自己成長時代、こうすれば悩みを解決し相談力は高められる!
不確実性の高い時代において、いきいきと働き続けるために、「個の力」に関心が高まっています。企業主導から個人主導のキャリア形成が求められている現在、自分の力で殻を破って成長していくことが求められる時代が到来しました。ここでは、全国の企業で働く人のウェルビーイング向上を支援している公認心理師の和田隆さんに、自己成長につながる悩みの解決法と相談力の高め方についてうかがいました。
3. 「人に相談できる」ということ自体が大きな能力
問題にぶつかったとき、あなたは自分一人で解決しようとしますか? それとも誰かに相談して解決しようとしますか?

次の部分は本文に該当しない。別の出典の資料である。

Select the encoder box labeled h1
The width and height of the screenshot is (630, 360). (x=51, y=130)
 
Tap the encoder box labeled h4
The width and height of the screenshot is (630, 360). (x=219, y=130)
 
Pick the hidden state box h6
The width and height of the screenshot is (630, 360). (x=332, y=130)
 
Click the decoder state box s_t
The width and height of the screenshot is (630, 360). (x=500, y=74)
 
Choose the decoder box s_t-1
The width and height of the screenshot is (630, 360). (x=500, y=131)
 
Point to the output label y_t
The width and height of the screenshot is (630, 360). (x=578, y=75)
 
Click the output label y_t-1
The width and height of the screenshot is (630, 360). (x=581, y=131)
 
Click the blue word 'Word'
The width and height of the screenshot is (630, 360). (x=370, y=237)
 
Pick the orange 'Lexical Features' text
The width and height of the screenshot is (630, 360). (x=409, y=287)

多くの人が誤解しているのは、一人で解決するということは「自分一人」で解決すること。そして、相談して解決するのは「他人の力」で解決することと思っていることです。しかし、それは正しくありません。
「人に相談できる」ということ自体、その人がもっている能力であり、相談する力がある人は、問題解決能力の高い人です。
問題にぶつかったとき、自分一人で解決しようとするのではなく、人に相談する。この「相談力」の高い人は、ストレスにうまく対処できる「セルフケア能力が高い人」と言えます。
しかし、本当に困ったことがあれば、すぐに誰かに相談すればいいと考えてしまうのは早合点です。
困っているとき、人は精神的に余裕がありませんので、普段やっていない行動は起こしにくいものです。ですから、日ごろから「相談すること」に慣れておくことが大事です。
一度相談しておけば、相談のハードルが下がって相談しやすくなります。 些細なことでも、日頃から周囲の人に相談する習慣をもってください。
私は公認心理師として多くのクライエントの相談を受けてきました。その経験から、相談者には2つのタイプがあることに気づきました。
それは「何も考えずにいきなり相談にくる人」と「考えてから相談にくる人」です。
脳内では、感情と理性はシーソーの関係になっているため、感情が高ぶると理性的機能は低下し、理性が優位になると自然に感情を抑えられます。
前者のように、何も考えずにいきなり相談すると、相手のアドバイスに感情で反応してしまい、理解することや受け入れられないことがあり、悩みからなかなか抜け出せません。
一方、後者のように考えてから相談すると、理性が働いて、相談相手のアドバイスを冷静に受け止めることができ、本質的な問題把握から問題解決へのステップがスムーズになります。
相談をするときは考えてから……。これが相談力を高める重要ポイントの一つです。